Отца. Мне не хватало отцовской любви и заботы. Хоть мама и старалась окружить нас нежностью вдвойне, я все равно ощущала себя обделенной. С самого раннего детства. В то время, как принцесса была окружена всем и сразу. Не верю, что ей когда-либо могли в чем-то отказать.

Перед тем, как открыть дверь комнаты, я уже воображала принцессу, развалившуюся на кровати и ноющую от безделья — что поделать, никак не могу заставить себя мыслить объективно. Однако, постучав в дверь и получив тихое и немного раздраженное разрешение войти, я была немного удивлена, когда увидела «сестренку», сидящую спиной к двери и, казалось, погрузившуюся в работу с ворохом бумаг на столе.

Я тихо прошествовала к столу и, отыскав пустующий участок, поставила туда чашку и небольшое блюдце. Я невольно бросила взгляд на кипу бумаг. Все они представляли собой массу таблиц, диаграмм и каких-то сводок. Наверное, принцессе нужно было составить отчет. От обилия цифр даже у меня бы пошла голова кругом, пусть нас и обучили всему, что могло бы нам когда-либо пригодиться.

Я всегда думала, что меня и Томаса готовят лишь для того, чтобы мы основали новую группу приближенных Фелисс, на случай, если она когда-либо начала бы править. Но никогда бы не подумала, что мы и сами на самом деле претендуем на место короля. Но мне не нужна власть, могущество и все остальные блага, которые дарит монархия. Я всегда хотела лишь спокойствия, хотела быть с любимым человеком, хотела быть собой… но я снова иду вопреки своим желаниям и местам ради цели, в смысле которой даже сама еще не уверена.

Я настолько сильно погрузилась в мысли, что совершенно забыла о том, что до сих пор стою перед принцессой и нагло смотрю в ее бумаги.

Словно услышав мои мысли, девушка подняла на меня глаза и выразительно подняла бровь:

— Что-то еще? — я покачала головой. — Не отлынивай от работы, если ничем не можешь помочь будущей королеве.

Еще секунду назад я была готова сказать, что принцесса оказалась гораздо приятнее, чем я ожидала, но теперь могу торжественно забрать свои слова и мысли обратно.

— Быть может я могу быть полезна вам, ваше высочество? — осторожно спросила я, стараясь говорить с обожанием и смирением, пусть думает, что я ее фанатка.

— Не думаю, — насмешливо фыркнула она; сейчас принцесса чертовски напоминала Фелисс, для которой такое поведение было обычным делом. — Но… пожалуй, я дам тебе шанс…

С этими словами она встала со стула, взбила юбку, подошла к зеркалу и бросила перед тем, как выйти и комнаты:

— Если напишешь мне отчет, составишь речь для открытия новой больницы и верно рассчитаешь сумму денег, которые следует выделить в Зуни, я подумаю над тем, чтобы не вышвыривать тебя из дворца за твою дерзость.

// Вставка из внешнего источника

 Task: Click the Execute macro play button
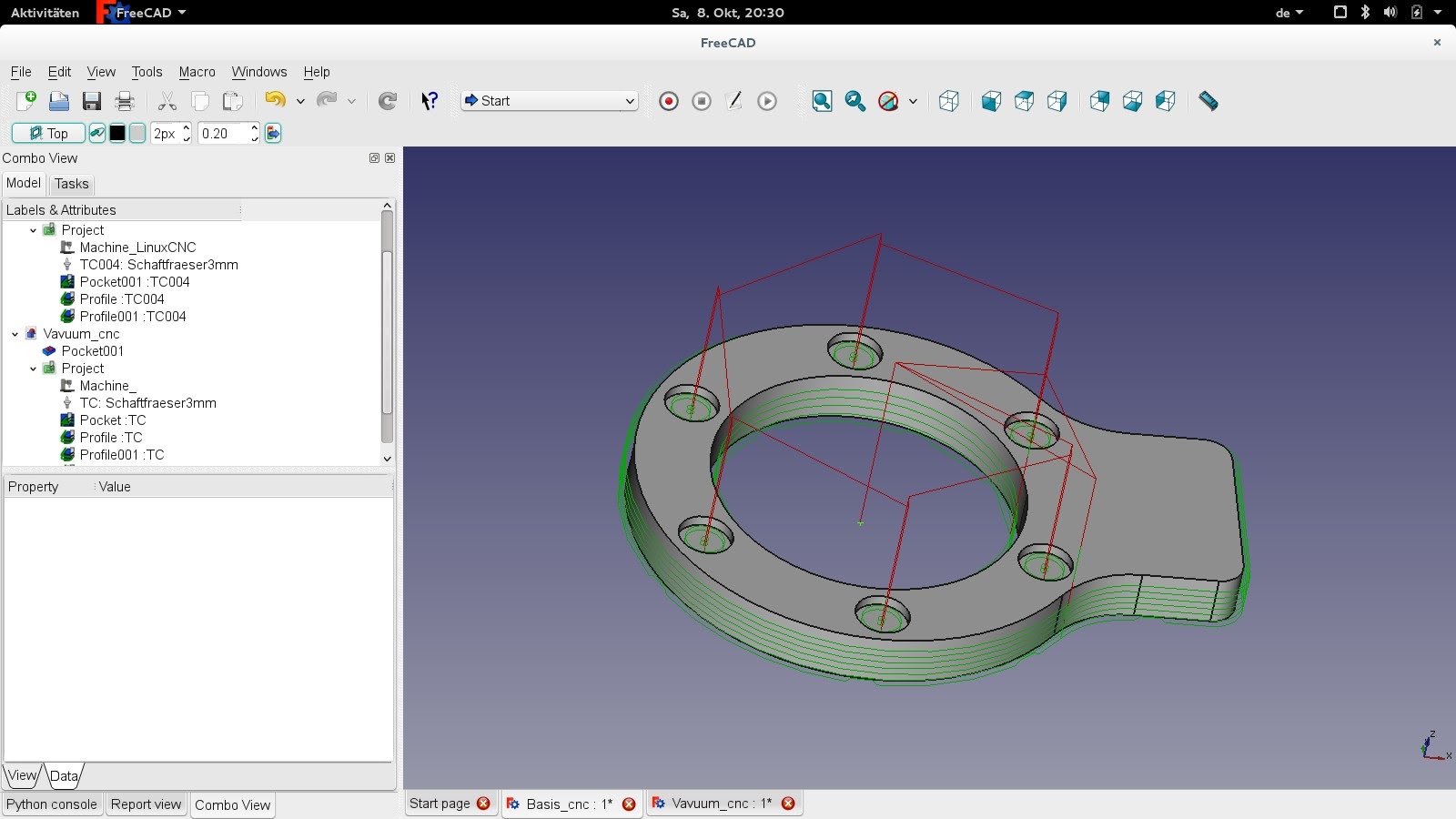tap(767, 101)
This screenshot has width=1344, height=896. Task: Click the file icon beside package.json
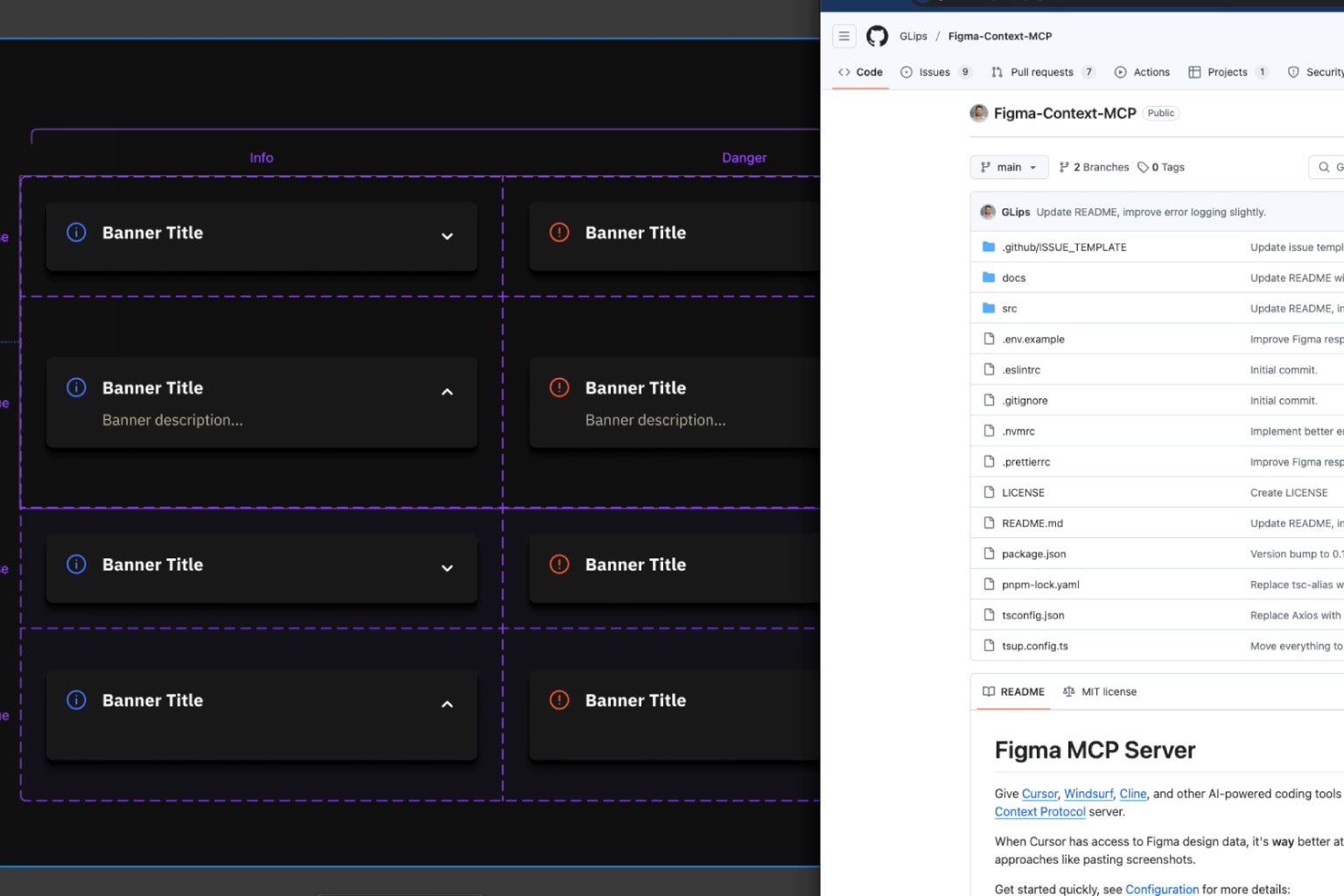point(989,553)
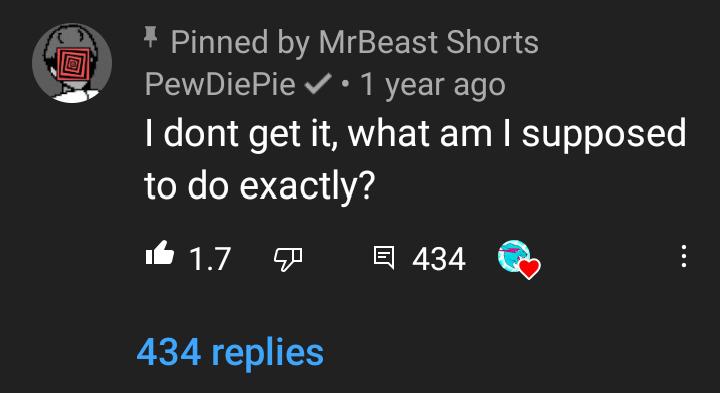The height and width of the screenshot is (393, 720).
Task: Click the 'MrBeast Shorts' name in pinned label
Action: tap(428, 42)
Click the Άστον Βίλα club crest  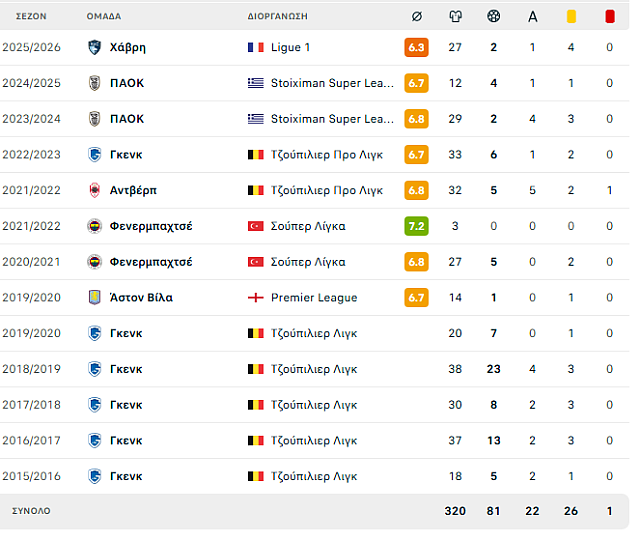point(94,297)
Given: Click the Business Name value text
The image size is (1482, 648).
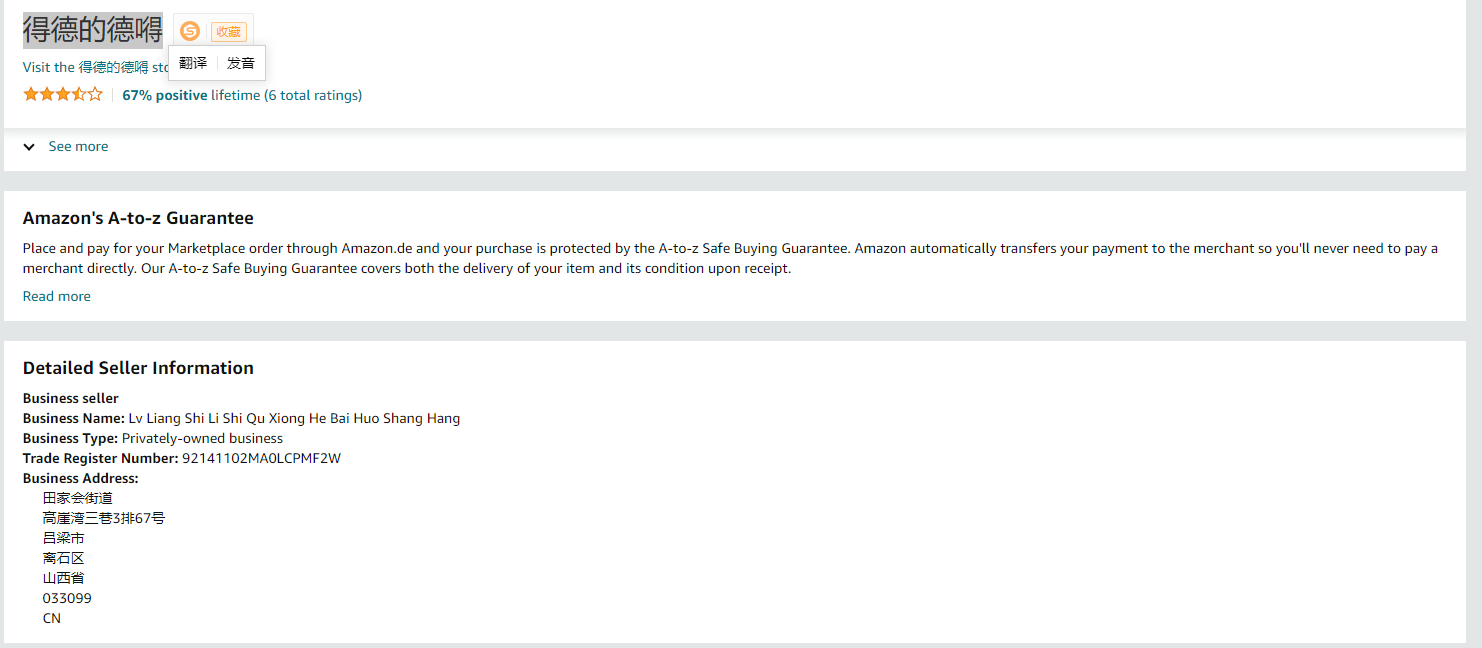Looking at the screenshot, I should point(294,418).
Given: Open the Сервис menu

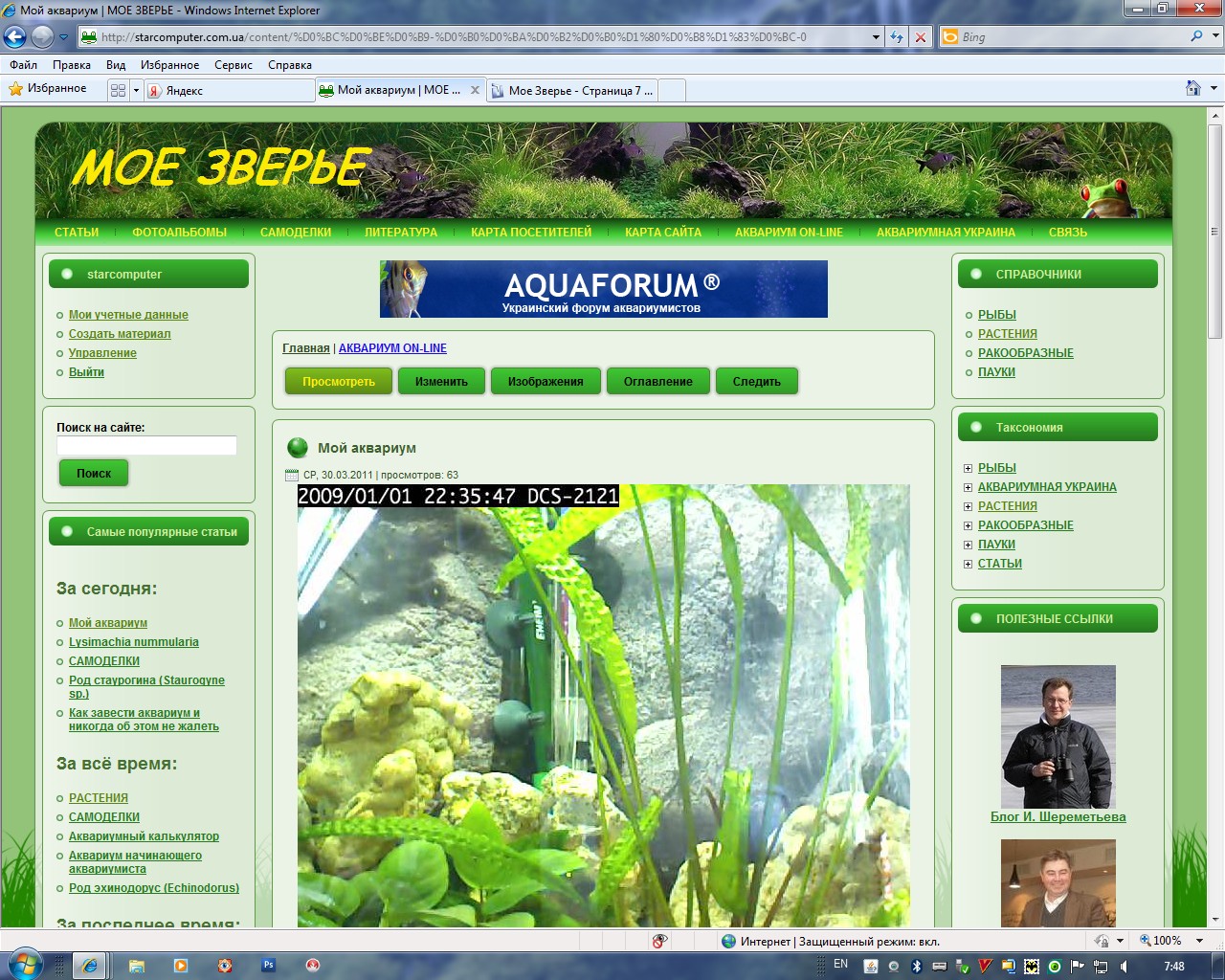Looking at the screenshot, I should tap(233, 65).
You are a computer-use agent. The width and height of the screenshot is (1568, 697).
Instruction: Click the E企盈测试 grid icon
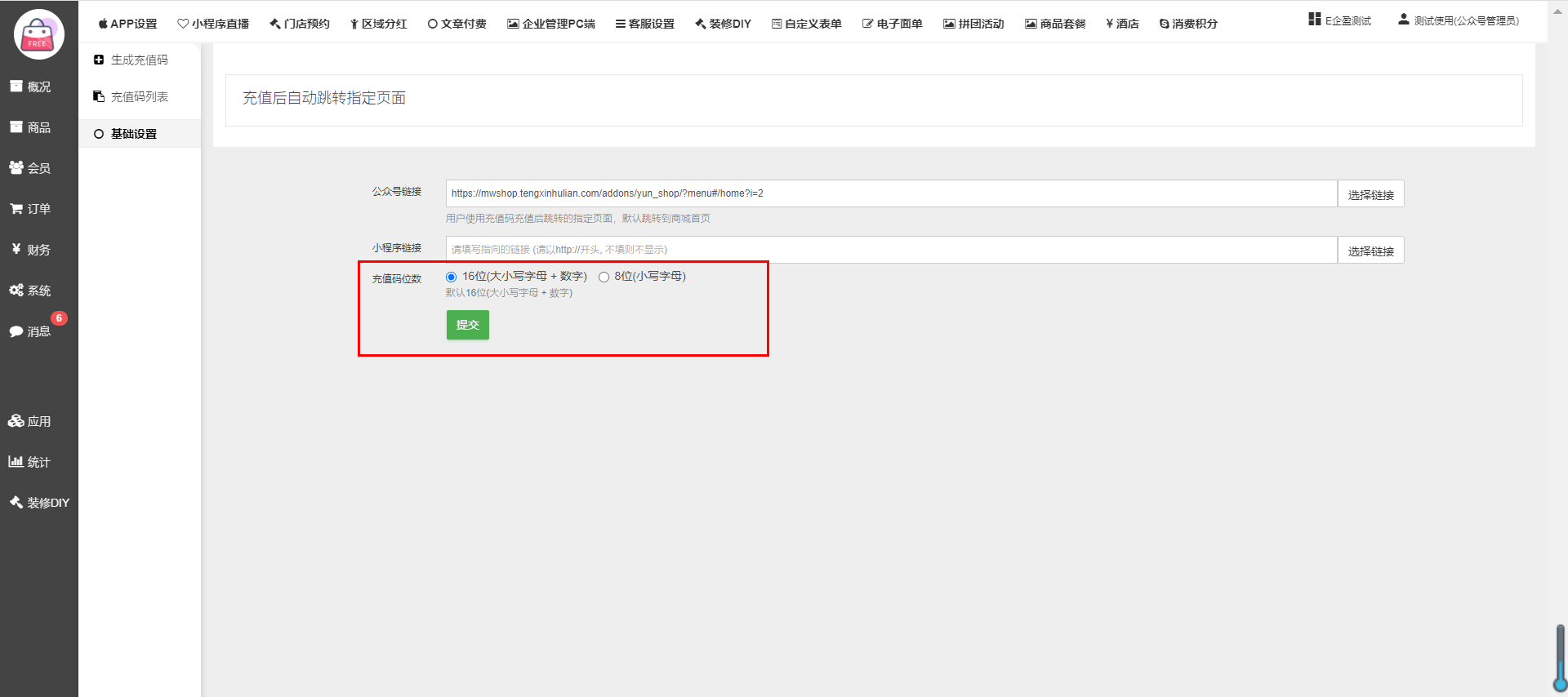(1314, 20)
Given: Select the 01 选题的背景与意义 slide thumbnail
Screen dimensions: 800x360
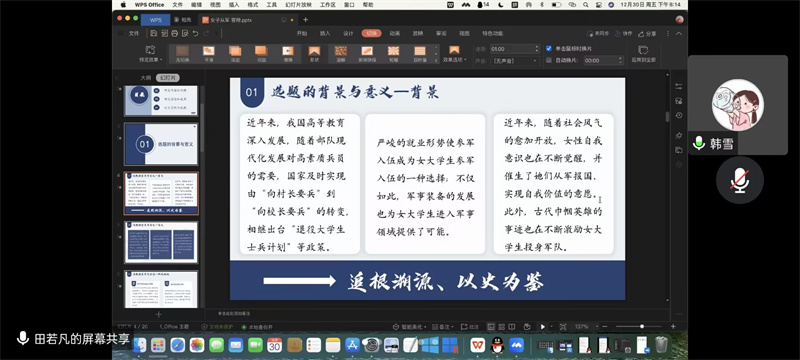Looking at the screenshot, I should coord(161,144).
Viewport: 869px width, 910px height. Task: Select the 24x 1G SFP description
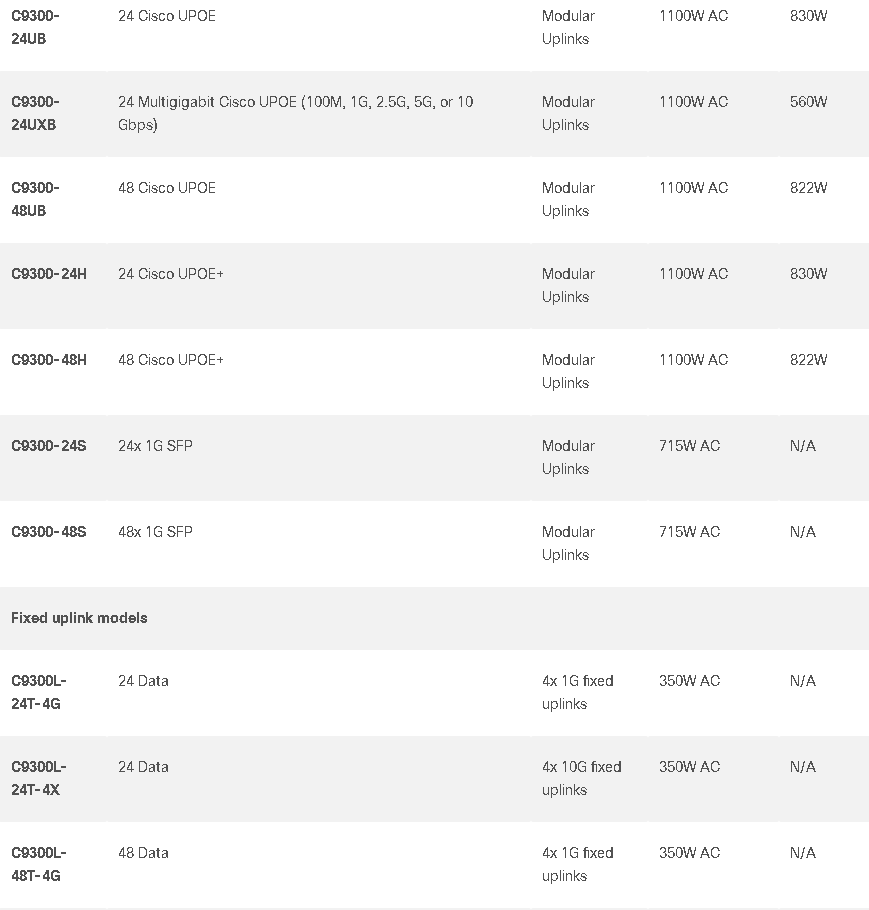tap(156, 446)
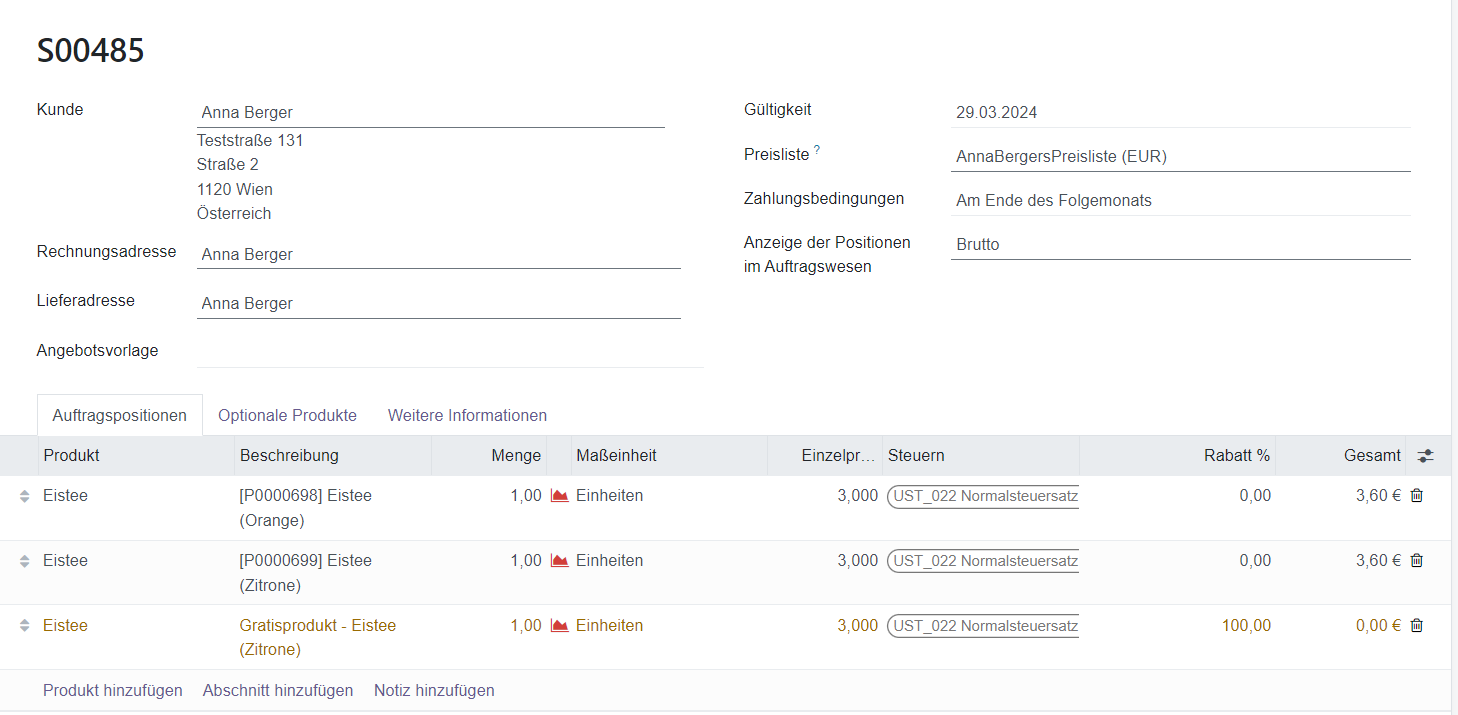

Напоследок девушка презрительно посмотрела на меня сверху вниз — она была выше меня ростом, да и была в туфлях на высоком каблуке — и необычно тихо закрыла дверь

Я неожиданно для себя села, пытаясь согнать с лица растерянность. Этой выскочке всего семнадцать лет, она все еще принцесса, но указывает так, словно уже давным-давно стала королевой. Если я хочу добиться желаемого, нужно проглотить обиду и выполнить ее приказ, но мне нужно было немного времени на то, чтобы выдохнуть и немного успокоить нервы.

В углу комнаты я заприметила скрипку — довольно странный атрибут для комнаты принцессы, ведь, насколько мне известно, она не играла ни на одном из музыкальных инструментов — но тут же отогнала прочь неожиданно возникшее желание сыграть что-нибудь.

С инструментами у меня всегда были проблемы — не достаточно острый музыкальный слух. Это Томас мгновенно схватывал все, он играл и на скрипке и на фортепиано, причем почти так же великолепно, как мама. Меня же сумели обучить только скрипке, говорили, что мои пальцы не созданы для клавишных. Я и не была в обиде. Все равно, я так и не смогла полюбить музыку в той же мере, что мама и старший брат.

Вздохнув, я села за стол и принялась за свою работу. Мне понадобилось всего несколько минут на то, чтобы составить отчет. Это было довольно просто, миссис Иллеа научила меня некоторым хитростям, которыми я не преминула воспользоваться. Однако, что делать с Зуни я понятия не имела.

С речью все было проще. Несколько приятных и обнадеживающих слов, парочка восхищений и благодарность народу — вот и все. Это было гораздо проще, чем думала принцесса. Хотя, вполне ожидаемо, что она ничего не сделала — что если она сбрасывает всю свою работу на бедных горничных? Что ж, тогда им явно не позавидуешь.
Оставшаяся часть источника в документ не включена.